**The problem:** Reproduce the listing below exactly, from its first line down to and including the line with "You are a computer-use agent. Image".

____

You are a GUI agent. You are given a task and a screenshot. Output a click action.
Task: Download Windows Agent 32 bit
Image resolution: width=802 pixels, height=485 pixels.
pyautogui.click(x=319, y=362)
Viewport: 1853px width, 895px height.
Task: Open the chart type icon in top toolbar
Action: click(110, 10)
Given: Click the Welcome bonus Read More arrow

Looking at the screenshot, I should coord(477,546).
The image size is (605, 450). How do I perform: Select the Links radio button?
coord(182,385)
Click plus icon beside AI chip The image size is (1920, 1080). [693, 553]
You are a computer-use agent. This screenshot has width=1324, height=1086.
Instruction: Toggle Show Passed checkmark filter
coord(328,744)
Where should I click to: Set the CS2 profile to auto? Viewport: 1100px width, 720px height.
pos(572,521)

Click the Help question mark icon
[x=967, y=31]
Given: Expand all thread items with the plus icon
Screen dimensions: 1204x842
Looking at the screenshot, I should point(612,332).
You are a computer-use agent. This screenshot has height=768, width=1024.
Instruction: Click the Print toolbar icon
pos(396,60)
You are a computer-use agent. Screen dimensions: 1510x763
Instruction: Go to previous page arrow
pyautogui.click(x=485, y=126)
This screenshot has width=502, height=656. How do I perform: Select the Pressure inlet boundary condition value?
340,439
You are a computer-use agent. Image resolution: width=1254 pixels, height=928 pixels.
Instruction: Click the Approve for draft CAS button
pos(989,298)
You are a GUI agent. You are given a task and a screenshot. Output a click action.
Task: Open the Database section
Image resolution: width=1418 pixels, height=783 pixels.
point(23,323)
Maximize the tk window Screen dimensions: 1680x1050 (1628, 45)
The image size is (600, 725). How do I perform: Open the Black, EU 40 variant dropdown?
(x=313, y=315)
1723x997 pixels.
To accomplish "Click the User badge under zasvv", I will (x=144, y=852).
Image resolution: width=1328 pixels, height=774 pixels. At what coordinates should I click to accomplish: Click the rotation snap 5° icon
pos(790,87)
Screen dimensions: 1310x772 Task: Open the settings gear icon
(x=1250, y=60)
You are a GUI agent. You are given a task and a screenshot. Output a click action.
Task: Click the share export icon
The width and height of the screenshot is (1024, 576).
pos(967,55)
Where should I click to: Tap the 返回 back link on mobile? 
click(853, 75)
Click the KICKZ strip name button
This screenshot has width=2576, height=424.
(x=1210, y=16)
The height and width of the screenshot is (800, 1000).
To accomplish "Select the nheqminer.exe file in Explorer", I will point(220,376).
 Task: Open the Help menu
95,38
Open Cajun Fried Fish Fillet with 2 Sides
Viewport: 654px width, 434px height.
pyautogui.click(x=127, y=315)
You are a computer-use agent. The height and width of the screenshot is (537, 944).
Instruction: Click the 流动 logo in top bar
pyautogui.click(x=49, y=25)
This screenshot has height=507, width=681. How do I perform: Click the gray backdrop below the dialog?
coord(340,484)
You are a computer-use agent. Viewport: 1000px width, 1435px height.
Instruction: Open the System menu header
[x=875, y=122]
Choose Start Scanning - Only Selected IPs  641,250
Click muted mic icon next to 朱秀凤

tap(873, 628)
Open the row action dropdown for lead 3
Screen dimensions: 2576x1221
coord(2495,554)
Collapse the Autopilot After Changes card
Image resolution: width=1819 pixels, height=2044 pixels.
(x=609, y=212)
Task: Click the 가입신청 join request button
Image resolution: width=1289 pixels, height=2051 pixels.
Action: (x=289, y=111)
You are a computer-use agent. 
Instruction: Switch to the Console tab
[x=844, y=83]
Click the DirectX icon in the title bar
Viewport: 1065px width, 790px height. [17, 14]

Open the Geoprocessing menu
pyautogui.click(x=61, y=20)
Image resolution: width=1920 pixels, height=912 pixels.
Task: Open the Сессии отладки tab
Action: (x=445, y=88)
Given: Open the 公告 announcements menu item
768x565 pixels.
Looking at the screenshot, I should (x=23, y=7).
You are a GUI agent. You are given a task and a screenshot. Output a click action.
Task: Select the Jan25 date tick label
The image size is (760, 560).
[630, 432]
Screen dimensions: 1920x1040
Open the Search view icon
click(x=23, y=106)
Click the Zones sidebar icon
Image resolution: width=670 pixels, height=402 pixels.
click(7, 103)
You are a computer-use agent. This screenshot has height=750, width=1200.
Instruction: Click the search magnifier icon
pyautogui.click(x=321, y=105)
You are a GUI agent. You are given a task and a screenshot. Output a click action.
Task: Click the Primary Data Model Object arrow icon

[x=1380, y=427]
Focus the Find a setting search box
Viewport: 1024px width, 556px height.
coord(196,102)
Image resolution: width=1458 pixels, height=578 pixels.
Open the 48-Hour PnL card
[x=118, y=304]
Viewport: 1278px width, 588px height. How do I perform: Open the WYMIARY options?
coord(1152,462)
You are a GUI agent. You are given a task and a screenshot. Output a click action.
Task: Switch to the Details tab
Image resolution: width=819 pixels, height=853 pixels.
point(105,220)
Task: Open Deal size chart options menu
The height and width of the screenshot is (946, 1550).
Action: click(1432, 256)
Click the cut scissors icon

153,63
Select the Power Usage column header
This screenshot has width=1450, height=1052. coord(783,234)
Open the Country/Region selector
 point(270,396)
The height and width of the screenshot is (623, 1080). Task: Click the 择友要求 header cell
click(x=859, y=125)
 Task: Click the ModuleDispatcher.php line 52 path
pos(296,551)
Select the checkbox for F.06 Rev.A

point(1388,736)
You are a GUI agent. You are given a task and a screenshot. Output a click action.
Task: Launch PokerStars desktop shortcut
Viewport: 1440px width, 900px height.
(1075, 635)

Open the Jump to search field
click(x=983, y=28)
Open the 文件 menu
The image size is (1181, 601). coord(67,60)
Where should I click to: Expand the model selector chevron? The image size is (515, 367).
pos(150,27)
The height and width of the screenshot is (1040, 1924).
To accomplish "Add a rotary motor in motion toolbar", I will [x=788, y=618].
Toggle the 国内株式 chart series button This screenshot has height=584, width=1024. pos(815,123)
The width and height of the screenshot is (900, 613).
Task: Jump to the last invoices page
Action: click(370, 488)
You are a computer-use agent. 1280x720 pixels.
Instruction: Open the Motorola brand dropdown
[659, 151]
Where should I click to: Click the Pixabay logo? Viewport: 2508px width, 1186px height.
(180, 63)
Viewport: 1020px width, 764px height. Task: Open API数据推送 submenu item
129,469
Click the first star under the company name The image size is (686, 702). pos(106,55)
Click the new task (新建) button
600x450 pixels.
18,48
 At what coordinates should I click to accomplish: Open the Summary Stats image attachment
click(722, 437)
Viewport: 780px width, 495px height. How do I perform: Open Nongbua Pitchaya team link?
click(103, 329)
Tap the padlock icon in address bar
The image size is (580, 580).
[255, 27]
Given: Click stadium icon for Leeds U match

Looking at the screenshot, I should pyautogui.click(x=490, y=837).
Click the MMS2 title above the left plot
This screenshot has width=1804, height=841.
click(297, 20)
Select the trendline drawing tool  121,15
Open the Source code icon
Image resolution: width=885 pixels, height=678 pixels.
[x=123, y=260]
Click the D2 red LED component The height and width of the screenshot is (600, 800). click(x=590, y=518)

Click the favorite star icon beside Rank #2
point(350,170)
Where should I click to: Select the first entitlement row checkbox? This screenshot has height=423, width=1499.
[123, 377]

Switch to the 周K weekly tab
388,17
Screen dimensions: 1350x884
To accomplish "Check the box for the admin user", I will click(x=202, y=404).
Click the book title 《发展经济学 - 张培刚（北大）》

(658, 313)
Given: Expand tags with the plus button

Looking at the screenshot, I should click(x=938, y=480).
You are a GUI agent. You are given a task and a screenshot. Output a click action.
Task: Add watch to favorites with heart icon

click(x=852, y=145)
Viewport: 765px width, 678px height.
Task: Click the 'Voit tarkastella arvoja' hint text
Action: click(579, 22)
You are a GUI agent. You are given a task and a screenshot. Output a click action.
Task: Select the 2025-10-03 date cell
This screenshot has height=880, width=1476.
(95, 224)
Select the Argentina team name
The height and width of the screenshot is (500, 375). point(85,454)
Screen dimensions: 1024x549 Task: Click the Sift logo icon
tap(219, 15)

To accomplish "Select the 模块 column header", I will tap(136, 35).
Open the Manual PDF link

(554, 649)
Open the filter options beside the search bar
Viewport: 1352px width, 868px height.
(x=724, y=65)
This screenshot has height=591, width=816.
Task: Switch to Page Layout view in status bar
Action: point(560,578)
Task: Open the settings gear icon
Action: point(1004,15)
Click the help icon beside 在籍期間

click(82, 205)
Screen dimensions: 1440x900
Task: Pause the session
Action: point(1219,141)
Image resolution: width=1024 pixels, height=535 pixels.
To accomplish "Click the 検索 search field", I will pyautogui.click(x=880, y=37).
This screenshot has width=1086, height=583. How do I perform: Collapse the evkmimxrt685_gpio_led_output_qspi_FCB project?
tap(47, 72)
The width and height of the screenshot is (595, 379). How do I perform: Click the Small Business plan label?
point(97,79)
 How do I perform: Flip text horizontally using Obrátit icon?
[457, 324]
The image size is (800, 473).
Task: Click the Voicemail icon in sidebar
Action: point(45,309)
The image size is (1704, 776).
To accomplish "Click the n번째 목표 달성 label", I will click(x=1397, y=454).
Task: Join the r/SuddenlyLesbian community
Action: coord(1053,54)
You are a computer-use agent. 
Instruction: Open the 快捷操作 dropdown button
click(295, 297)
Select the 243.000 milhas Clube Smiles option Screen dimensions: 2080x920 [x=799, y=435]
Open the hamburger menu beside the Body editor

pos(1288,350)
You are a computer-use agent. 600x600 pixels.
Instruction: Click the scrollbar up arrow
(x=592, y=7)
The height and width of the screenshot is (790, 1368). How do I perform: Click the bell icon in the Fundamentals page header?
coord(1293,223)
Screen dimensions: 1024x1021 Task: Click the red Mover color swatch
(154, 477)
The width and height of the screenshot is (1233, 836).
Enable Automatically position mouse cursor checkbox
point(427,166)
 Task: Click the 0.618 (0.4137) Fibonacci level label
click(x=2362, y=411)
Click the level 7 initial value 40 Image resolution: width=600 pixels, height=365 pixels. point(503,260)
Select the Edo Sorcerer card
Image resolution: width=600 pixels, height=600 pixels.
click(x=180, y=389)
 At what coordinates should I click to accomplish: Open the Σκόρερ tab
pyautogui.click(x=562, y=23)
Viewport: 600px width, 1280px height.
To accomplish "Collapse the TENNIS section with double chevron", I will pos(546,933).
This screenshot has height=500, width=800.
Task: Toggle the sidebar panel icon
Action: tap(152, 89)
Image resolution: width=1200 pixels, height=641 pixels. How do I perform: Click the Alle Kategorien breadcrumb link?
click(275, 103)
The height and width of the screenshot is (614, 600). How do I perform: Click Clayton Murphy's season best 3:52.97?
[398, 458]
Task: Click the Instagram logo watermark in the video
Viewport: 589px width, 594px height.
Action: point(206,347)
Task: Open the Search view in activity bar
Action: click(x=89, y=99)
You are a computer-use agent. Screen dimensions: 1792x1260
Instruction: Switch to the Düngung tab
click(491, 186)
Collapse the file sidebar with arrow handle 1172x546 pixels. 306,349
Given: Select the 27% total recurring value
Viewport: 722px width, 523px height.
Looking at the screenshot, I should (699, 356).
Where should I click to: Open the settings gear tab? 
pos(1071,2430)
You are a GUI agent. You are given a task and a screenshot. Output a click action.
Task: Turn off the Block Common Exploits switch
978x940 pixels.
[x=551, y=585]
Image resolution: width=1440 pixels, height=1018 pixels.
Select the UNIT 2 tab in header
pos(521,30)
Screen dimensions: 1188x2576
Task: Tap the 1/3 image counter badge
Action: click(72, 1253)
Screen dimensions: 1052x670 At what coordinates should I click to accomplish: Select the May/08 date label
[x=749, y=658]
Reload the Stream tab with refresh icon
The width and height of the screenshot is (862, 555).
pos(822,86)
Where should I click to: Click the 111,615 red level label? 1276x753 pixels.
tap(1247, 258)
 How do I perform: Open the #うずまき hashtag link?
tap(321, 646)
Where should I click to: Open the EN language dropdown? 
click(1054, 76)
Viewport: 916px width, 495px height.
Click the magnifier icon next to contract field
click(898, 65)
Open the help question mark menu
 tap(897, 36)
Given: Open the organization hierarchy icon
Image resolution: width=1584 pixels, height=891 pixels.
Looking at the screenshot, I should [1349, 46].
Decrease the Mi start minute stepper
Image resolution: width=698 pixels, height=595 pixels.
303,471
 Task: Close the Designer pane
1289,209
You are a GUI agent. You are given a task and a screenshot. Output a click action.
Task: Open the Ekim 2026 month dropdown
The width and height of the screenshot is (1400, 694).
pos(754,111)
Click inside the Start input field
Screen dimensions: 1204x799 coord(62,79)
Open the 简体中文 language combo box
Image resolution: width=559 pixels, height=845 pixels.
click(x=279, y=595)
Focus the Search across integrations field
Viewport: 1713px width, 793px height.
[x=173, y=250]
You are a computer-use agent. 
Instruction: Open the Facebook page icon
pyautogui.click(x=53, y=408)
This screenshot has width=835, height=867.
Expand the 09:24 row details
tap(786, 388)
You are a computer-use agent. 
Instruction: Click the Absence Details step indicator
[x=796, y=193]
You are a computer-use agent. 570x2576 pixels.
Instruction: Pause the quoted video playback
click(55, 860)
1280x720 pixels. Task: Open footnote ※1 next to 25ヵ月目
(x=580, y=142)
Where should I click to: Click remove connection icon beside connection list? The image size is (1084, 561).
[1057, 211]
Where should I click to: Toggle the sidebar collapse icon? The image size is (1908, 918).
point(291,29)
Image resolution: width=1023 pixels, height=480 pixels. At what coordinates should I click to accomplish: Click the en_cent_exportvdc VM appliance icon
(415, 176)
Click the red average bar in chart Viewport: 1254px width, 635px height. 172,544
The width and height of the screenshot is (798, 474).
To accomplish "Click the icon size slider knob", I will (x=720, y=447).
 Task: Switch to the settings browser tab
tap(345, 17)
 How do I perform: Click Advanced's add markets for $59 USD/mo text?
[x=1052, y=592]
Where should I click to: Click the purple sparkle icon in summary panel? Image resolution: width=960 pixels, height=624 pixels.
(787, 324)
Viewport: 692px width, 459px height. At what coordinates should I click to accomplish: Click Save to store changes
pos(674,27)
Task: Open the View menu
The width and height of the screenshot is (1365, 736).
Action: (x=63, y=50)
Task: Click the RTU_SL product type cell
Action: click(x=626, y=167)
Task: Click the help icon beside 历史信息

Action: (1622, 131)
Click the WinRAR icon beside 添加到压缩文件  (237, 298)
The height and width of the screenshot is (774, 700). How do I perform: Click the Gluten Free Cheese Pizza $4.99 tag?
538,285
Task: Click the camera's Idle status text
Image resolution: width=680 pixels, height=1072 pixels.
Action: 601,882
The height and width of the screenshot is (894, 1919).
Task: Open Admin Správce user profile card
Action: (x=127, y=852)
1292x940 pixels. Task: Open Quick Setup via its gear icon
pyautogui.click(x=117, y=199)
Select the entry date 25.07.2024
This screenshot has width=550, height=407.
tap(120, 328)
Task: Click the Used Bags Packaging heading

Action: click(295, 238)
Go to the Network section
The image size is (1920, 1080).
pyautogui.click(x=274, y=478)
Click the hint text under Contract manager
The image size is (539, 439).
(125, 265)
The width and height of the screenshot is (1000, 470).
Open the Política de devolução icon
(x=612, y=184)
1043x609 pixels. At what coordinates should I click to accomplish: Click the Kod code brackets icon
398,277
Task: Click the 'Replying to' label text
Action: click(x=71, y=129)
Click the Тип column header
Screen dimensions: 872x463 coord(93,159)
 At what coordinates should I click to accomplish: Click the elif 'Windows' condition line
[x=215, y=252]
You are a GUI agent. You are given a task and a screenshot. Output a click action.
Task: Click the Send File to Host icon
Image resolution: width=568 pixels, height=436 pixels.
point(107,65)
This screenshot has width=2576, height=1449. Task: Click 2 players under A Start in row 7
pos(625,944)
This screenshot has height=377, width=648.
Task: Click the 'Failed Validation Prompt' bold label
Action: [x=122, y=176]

____

**Reply:**
You are a GUI agent. You are given a task and a screenshot. Output a click action.
Task: Download Windows Agent 32 bit
Image resolution: width=802 pixels, height=485 pixels.
pyautogui.click(x=319, y=362)
Viewport: 1853px width, 895px height.
Task: Open the chart type icon in top toolbar
Action: click(110, 10)
Given: Click the Welcome bonus Read More arrow

Looking at the screenshot, I should coord(477,546).
The image size is (605, 450). How do I perform: Select the Links radio button?
coord(182,385)
Click plus icon beside AI chip The image size is (1920, 1080). [693, 553]
You are a computer-use agent. This screenshot has width=1324, height=1086.
Instruction: Toggle Show Passed checkmark filter
coord(328,744)
Where should I click to: Set the CS2 profile to auto? Viewport: 1100px width, 720px height.
pos(572,521)

Click the Help question mark icon
[x=967, y=31]
Given: Expand all thread items with the plus icon
Screen dimensions: 1204x842
Looking at the screenshot, I should point(612,332).
You are a computer-use agent. This screenshot has height=768, width=1024.
Instruction: Click the Print toolbar icon
pos(396,60)
You are a computer-use agent. Screen dimensions: 1510x763
Instruction: Go to previous page arrow
pyautogui.click(x=485, y=126)
This screenshot has width=502, height=656. How do I perform: Select the Pressure inlet boundary condition value?
340,439
You are a computer-use agent. Image resolution: width=1254 pixels, height=928 pixels.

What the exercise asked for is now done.